These four forces are:
Gravity is the force which keeps our feet anchored to the spinning earth and binds the solar system and the galaxies together. If the force of gravity could somehow be turned off, we would be immediately flung into outer space at l,000 miles per hour. Furthermore, without gravity holding the sun together, it would explode in a catastrophic burst of energy. Without gravity, the earth and the planets would spin out into freezing deep space, and the galaxies would fly apart into hundreds of billions of stars.

Electro-magnetism is the force which lights up our cities and energizes our household appliances. The electronic revolution, which has given us the light bulb, TV, the telephone, computers, radio, radar, microwaves, light bulbs, and dishwashers, is a byproduct of the electro-magnetic force. Without this force, our civilization would be wrenched several hundred years into the past, into a primitive world lit by candlelight and campfires.

The strong nuclear force is the force which powers the sun. Without the nuclear force, the stars would flicker out and the heavens would go dark. Without the sun, all life on earth would perish as the oceans turned to solid ice. The nuclear force not only makes life on earth possible, it is also the devastating force unleashed by a hydrogen bomb, which can be compared to a piece of the sun brought down to earth.

The weak force is the force responsible for radioactive decay. The weak force is harnessed in modern hospitals in the form of radioactive tracers used in nuclear medicine. For example, the dramatic color pictures of the living brain as it thinks and experiences emotions are made possible by the decay of radioactive sugar in the brain.

It is no exaggeration to say that the mastery of each of these four fundamental forces has changed every aspect of human civilization. For example, when Newton tried to solve his theory of gravitation, he was forced to develop a new mathematics and formulate his celebrated laws of motion. These laws of mechanics, in turn, helped to usher in the Industrial Revolution, which has lifted humanity from uncounted millennia of backbreaking labor and misery.

Furthermore, the mastery of the electromagnetic force by James Maxwell in the 1860s has revolutionized our way of life. Whenever there is a power blackout, we are forced to live our lives much like our forebears in the last century. Today, over half of the world's industrial wealth is now connected, in some way or other, to the electromagnetic force. Modern civilization without the electromagnetic force is unthinkable.

Similarly, when the nuclear force was unleashed with the atomic bomb, human history, for the first time, faced a new and frightening set of choices, including the total annihilation of all life on earth. With the nuclear force, we could finally understand the enormous engine that lies within the sun and the stars, but we could also glimpse for the first time the end of humanity itself.

Thus, whenever scientists unraveled the secrets of one of the four fundamental forces, it irrevocably altered the course of modern civilization. In some sense, some of the greatest breakthroughs in the history of the sciences can be traced back to the gradual understanding of these four fundamental forces. Some have said that the progress of the last 2,000 years of science can be summarized by the mastery of these four fundamental forces.

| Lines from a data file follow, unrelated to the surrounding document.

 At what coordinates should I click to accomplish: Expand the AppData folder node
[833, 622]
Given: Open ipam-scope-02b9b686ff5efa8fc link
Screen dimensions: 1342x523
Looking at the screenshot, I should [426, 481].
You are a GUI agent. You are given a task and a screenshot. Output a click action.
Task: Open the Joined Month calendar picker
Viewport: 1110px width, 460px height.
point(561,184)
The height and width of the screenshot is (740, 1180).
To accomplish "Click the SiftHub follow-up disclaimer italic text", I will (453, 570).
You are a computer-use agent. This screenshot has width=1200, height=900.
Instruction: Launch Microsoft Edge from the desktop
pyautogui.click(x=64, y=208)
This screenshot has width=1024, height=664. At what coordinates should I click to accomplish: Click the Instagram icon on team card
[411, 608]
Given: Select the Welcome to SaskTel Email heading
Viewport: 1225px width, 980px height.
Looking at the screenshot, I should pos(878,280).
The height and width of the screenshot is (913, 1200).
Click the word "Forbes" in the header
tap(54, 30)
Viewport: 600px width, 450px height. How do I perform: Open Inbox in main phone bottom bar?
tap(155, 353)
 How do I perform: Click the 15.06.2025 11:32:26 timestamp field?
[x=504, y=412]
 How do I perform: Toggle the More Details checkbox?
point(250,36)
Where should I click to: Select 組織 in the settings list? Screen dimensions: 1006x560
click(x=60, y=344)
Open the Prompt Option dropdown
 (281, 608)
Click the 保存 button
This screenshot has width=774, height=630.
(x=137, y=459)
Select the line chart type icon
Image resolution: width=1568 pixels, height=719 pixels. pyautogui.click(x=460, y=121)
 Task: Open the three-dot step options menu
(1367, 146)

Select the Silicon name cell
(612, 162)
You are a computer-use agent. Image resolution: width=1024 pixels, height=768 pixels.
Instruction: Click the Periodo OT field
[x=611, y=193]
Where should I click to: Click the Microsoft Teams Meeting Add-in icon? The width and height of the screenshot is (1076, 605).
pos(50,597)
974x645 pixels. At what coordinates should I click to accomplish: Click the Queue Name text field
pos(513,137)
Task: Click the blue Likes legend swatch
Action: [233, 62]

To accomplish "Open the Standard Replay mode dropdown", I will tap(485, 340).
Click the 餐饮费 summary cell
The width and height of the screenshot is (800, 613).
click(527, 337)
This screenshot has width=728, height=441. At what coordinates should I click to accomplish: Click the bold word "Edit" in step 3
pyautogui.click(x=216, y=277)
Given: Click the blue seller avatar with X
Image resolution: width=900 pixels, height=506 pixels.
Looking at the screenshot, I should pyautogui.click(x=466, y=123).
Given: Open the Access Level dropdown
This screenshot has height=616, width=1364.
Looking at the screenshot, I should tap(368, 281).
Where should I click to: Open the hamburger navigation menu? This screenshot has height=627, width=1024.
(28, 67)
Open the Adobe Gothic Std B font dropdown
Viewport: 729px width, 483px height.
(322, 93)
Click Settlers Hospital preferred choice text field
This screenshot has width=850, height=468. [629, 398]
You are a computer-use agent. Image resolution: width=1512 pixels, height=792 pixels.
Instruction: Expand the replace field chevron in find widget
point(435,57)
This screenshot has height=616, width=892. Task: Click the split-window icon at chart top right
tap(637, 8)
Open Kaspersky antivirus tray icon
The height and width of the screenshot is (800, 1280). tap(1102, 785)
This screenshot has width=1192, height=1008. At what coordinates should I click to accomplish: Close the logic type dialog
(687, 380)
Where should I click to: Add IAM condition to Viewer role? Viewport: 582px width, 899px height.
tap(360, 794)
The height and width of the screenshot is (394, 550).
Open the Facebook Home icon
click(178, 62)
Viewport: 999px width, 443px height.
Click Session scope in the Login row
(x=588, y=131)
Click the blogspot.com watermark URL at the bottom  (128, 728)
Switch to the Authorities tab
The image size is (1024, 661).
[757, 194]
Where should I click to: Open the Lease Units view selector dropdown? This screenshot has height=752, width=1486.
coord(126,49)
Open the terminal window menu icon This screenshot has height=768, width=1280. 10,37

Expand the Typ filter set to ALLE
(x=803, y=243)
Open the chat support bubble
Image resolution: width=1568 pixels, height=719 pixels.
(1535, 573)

Given the importance of these four fundamental forces, the next question is: can they be united into one super force? Are they but the manifestations of a deeper reality?

 

>>Two Great Theories

At present there are two physical frameworks which have partially explained the mysterious features of these four fundamental forces. Remarkably, these two formalisms, the quantum theory and general relativity, allow us to explain the sum total of all physical knowledge at the fundamental level. Without exception.

The laws of physics and chemistry, which can fill entire libraries with technical journals and books, can in principle be derived from these two fundamental theories, making them the most successful physical theories of all time, withstanding the test of thousands of experiments and challenges.

Ironically, these two fundamental frameworks are diametrically opposite to each other. The quantum theory, for example, is the theory of the microcosm, with unparalleled success at describing the sub-atomic world. The theory of relativity, by contrast, is a theory of the macrocosmic world, the world of galaxies, super clusters, black holes, and Creation itself.

The quantum theory explains three of the four forces (the weak, strong, and electro-magnetic forces) by postulating the exchange of tiny packets of energy, called "quanta." When a flashlight is turned on, for example, it emits trillions upon trillion of photons, or the quanta of light. Everything from lasers to radar waves can be described by postulating that they are caused by the movement of these tiny photons of energy. Likewise, the weak force is governed by the exchange of subatomic particles called W-bosons. The strong nuclear force, in turn, binds the proton together by the exchange of "gluons."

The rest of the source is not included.